We also compared our two gene expression-based ER classifiers to the expression profiling-based classes of Perou et al[7]. As expected, tumours classified as ER negative by our gene expression classification methods showed overlap with the basal-like subtype of breast cancer (92.8%–96.1%). Moreover, expression-based ER positive tumours are significantly enriched for luminal A (98.6%–99.8%) and luminal B (96.3%–99.4%) subtypes (Table 2).

Gene expression-based ER status classification as a prognostic tool

Since both IHC-based and expression-based ER classifiers may produce false predictions due to possible technical limitations, an evaluation of each classification method can be performed based on their association with clinical outcome. We performed a meta-analysis for ER status determined by IHC and by expression-based classifiers in four publicly available data sets including patients with both ER positive and ER negative breast cancer who received no hormone or adjuvant chemotherapy. Since the hazard ratio associated with ER status is time-dependent, we confined our analysis to a maximum follow up time of 2 years in which ER negative status is associated with a significantly higher clinical risk than ER positive status, especially when adjuvant chemotherapy is not implemented[33].

ER negative tumours are associated with worse clinical outcome compared to ER positive disease. Accurate estimate of the hazard ratio between ER negative tumours and ER positive tumours remains difficult to estimate due to the potential for misclassification by different classifiers. However, if the discordance in expression-based ER classification is due to real biological differences, the corresponding hazard ratio should be statistically significant compared to hazard ratios estimated from random flipping of original IHC ER calls. Our meta-analysis based on bootstrapping four reference data sets suggested that this is indeed the case. Both gene-expression-based ER classifications yielded higher hazard ratios in ER negative compared to ER positive tumours than IHC based ER status when assessing risk of disease recurrence (disease-free survival) (IHC based ER status HR = 1.84, 95% CI: 1.16–2.93, Figure 2a; ESR1 based: HR = 1.98, 95% CI: 1.26–3.12, Figure 2b; 23-gene ER signature based: HR = 2.31, 95% CI: 1.47–3.63, Figure 2c). The improved prognostic power by the 23-gene signature-based ER classification was significant based on the distribution of hazard ratios resulting from random re-sampling of the reference data sets (P = 0.006), but the one by ESR1 expression-based ER status was not (P = 0.053).

thumbnail
Figure 2. Prognostic power of IHC-based and expression-based ER status.
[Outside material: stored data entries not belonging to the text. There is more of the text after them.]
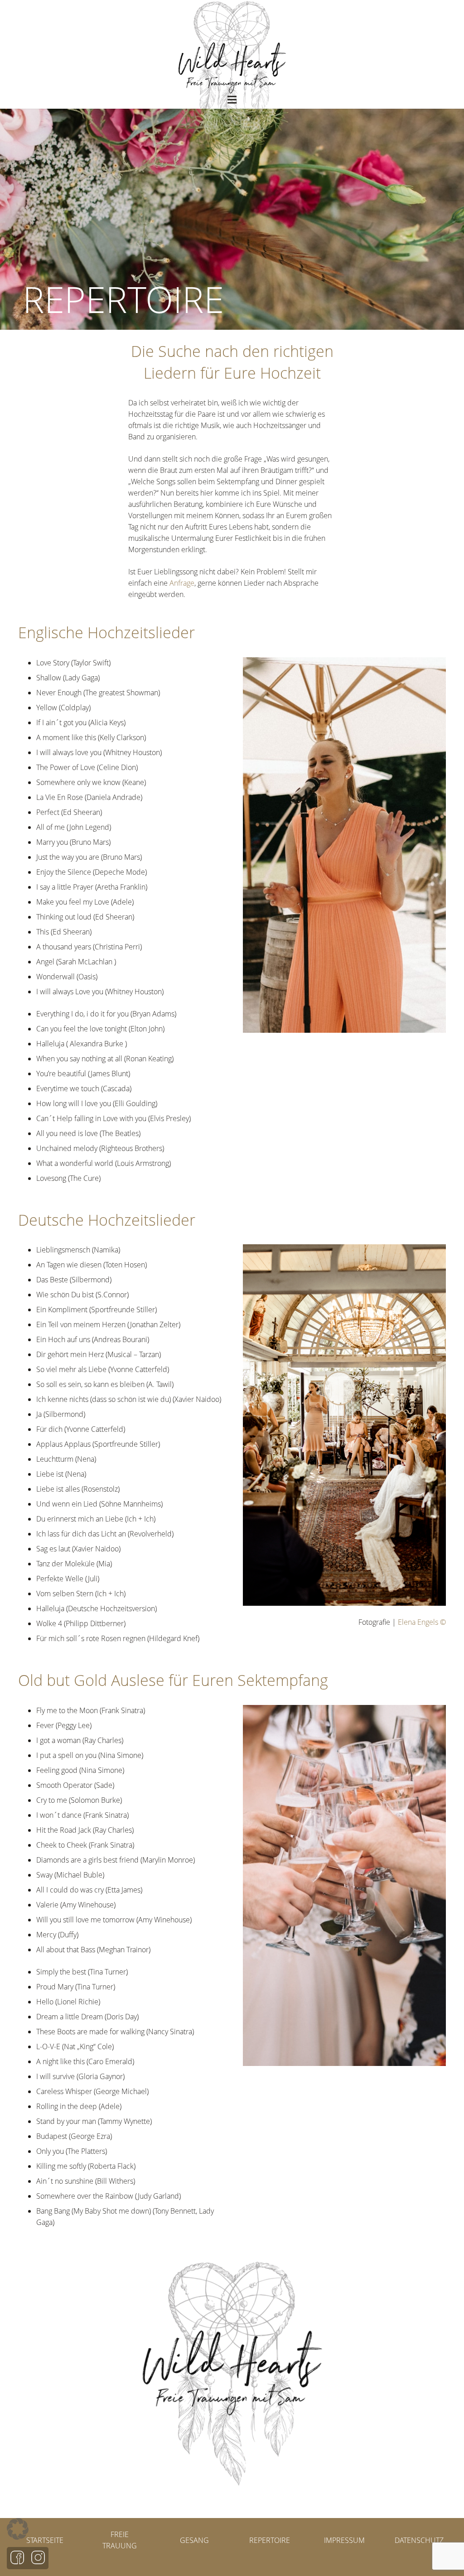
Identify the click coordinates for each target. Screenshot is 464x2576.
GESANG (194, 2540)
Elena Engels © (422, 1622)
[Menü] (232, 99)
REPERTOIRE (269, 2540)
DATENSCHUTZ (419, 2540)
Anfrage (181, 583)
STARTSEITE (44, 2540)
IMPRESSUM (344, 2540)
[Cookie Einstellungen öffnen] (18, 2537)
Meta-analysis in four cohorts suggests that ER-statuses based on expression profile indicates stronger prognostic power than IHC based ER-status. The hazard ratios were estimated based on ER status determined by IHC (a.), ESR1 expression (b.) and 23-gene signature (c.), separately.
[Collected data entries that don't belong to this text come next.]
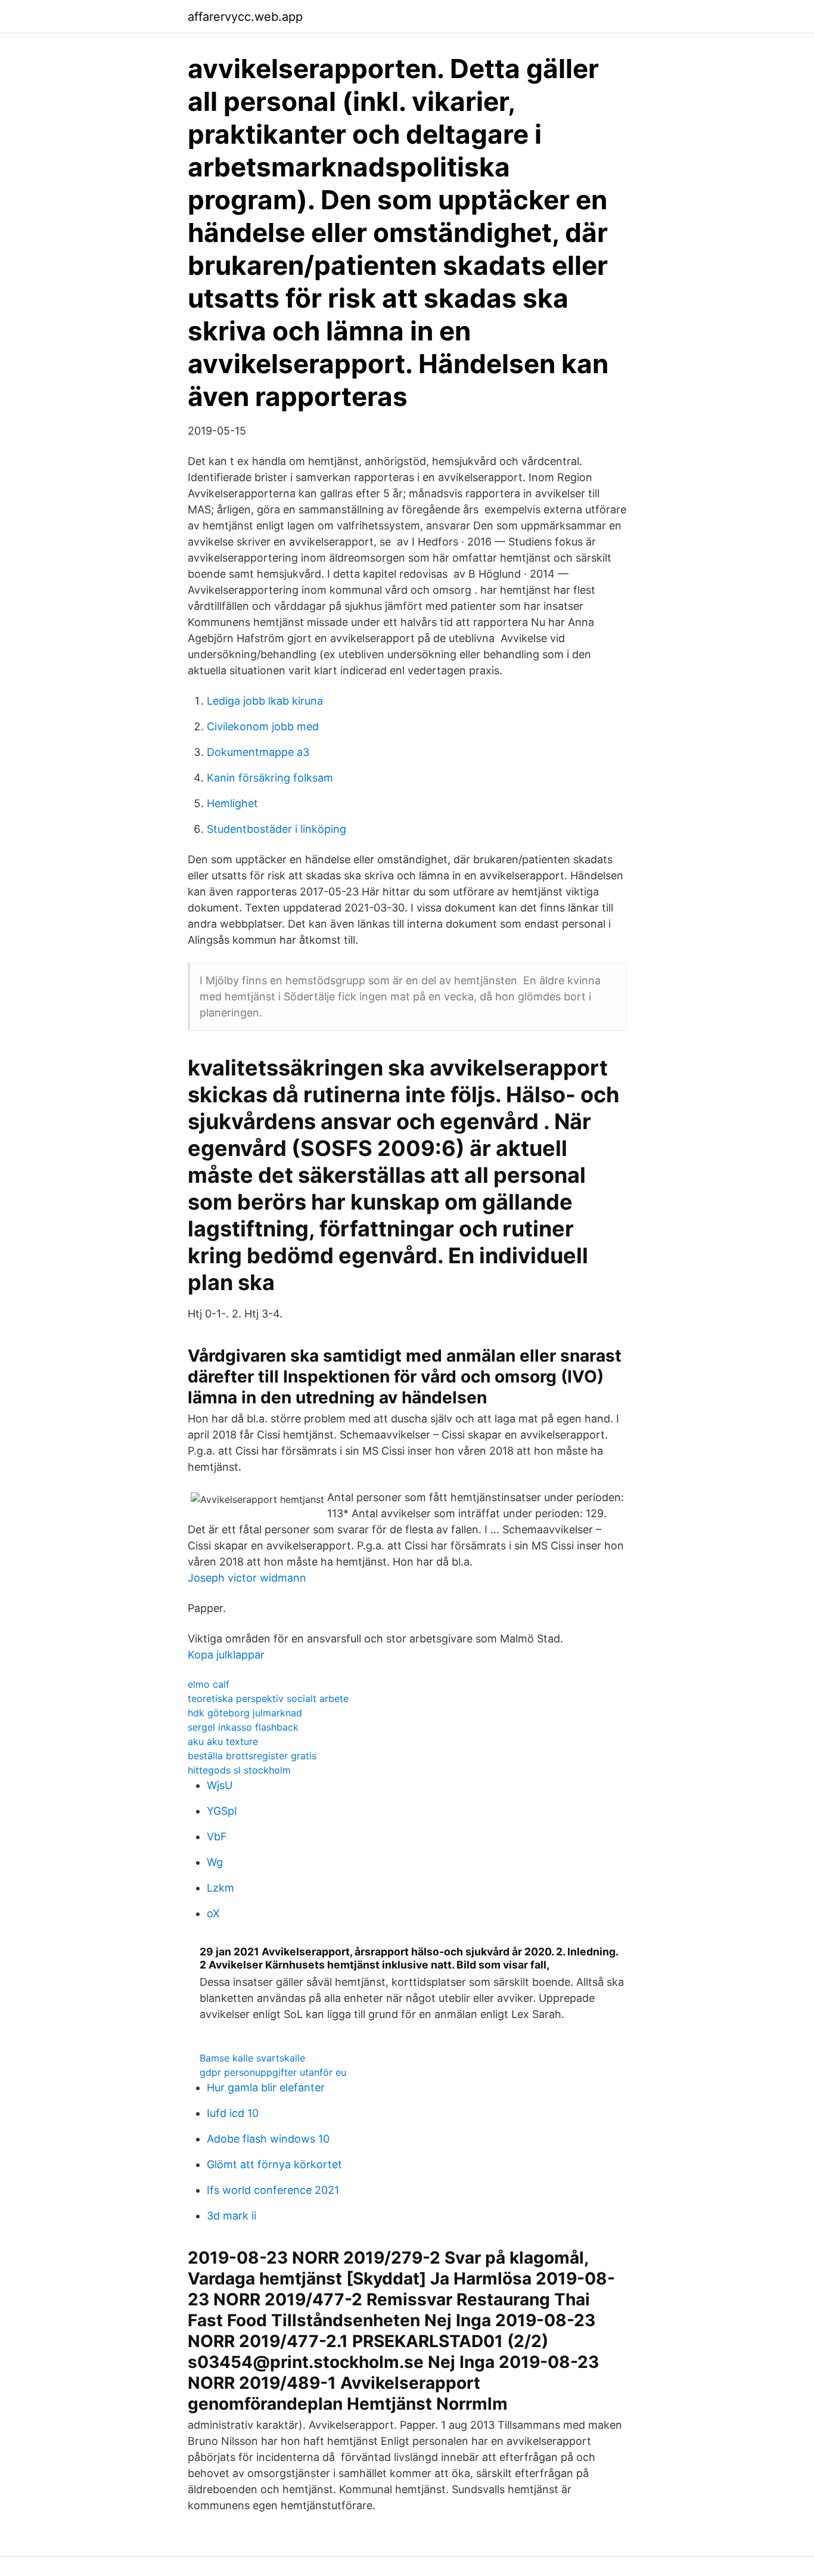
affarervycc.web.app (245, 17)
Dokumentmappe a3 (258, 752)
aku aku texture (223, 1741)
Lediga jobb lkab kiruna (265, 701)
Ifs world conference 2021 (273, 2190)
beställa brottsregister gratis (252, 1756)
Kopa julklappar (226, 1654)
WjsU (219, 1785)
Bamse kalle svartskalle (252, 2058)
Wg (215, 1862)
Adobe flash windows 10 (268, 2138)
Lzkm (220, 1887)
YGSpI (222, 1811)
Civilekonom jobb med (263, 726)
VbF (217, 1836)
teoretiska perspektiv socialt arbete (268, 1698)
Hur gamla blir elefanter (266, 2087)
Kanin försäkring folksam (270, 777)
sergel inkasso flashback (243, 1727)
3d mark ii (231, 2215)
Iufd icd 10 (233, 2113)
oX (213, 1913)
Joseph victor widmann (247, 1577)
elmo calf (208, 1684)
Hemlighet (232, 803)
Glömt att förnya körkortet (274, 2164)
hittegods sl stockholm (239, 1770)
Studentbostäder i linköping (276, 829)
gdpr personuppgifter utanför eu (273, 2072)
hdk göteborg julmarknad (245, 1713)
https://doi.org/10.1371/journal.pone.0015031.g002

Another important clinical feature specific to ER status is the prognostic power associated with markers of proliferation which prognosticate in ER positive tumours but not in ER negative tumours [10]. Therefore an ideal ER classification system should maximize the difference between hazard-ratios for proliferation between ER positive and ER negative tumours. To assess this we performed a meta-analysis of the four reference cohorts for the prognostic power of proliferation in five-year disease-free survival. We estimated the hazard ratios of MKI67 expression, as a surrogate index of proliferation, in ER positive and ER negative subsets of the cohorts separately, based on both IHC-based and expression based ER classification. The hazard ratios of MKI67 expression are consistently higher in both ESR1 expression-based (HR = 3.45, 95% CI: 2.08–5.73) and 23-gene signature based ER positive tumours) (HR = 3.99, 95% CI: 2.31–6.89) compared to IHC-based ER positive tumours (HR = 2.33, 95% CI: 1.48–3.68) (Supplement Table S1); Bootstrapping results suggested that the improved prognostic power of MKI67 was significant for both ESR1-expression defined ER positive tumours (P<0.001) and for the 23-gene expression signature defined ER positive tumours (P<0.001). In ER negative tumours however, regardless of the classifiers applied, MKI67 manifested no significant prognostic power. To verify that the ER status-dependent prognostic power of proliferation is not affected by bias in tumour stage, we combined the ER calls in the four reference cohorts and performed a multivariate Cox regression based on lymph-node status, ER status, MKI67 expression and their interaction. The results were highly consistent with our previous analyses; ER negative status and MKI67 expression each holds independent, significant prognostic power in five-year disease-free survival, as well as the interaction between the two, which corresponds to the dependence of the prognostic power of MKI67 on ER receptor status. Moreover, the estimated hazard ratios of ER negative status, MKI67 expression and their interaction are consistently higher when expression-based ER status is used compared to IHC-based ER status (Table 3).

thumbnail
Table 3. Multivariate Cox regression of lymph node status, ER status, proliferation (MKI67) and their interaction in four reference cohorts with regard to IHC-based, ESR1-expression based and 23-gene signature based ER status.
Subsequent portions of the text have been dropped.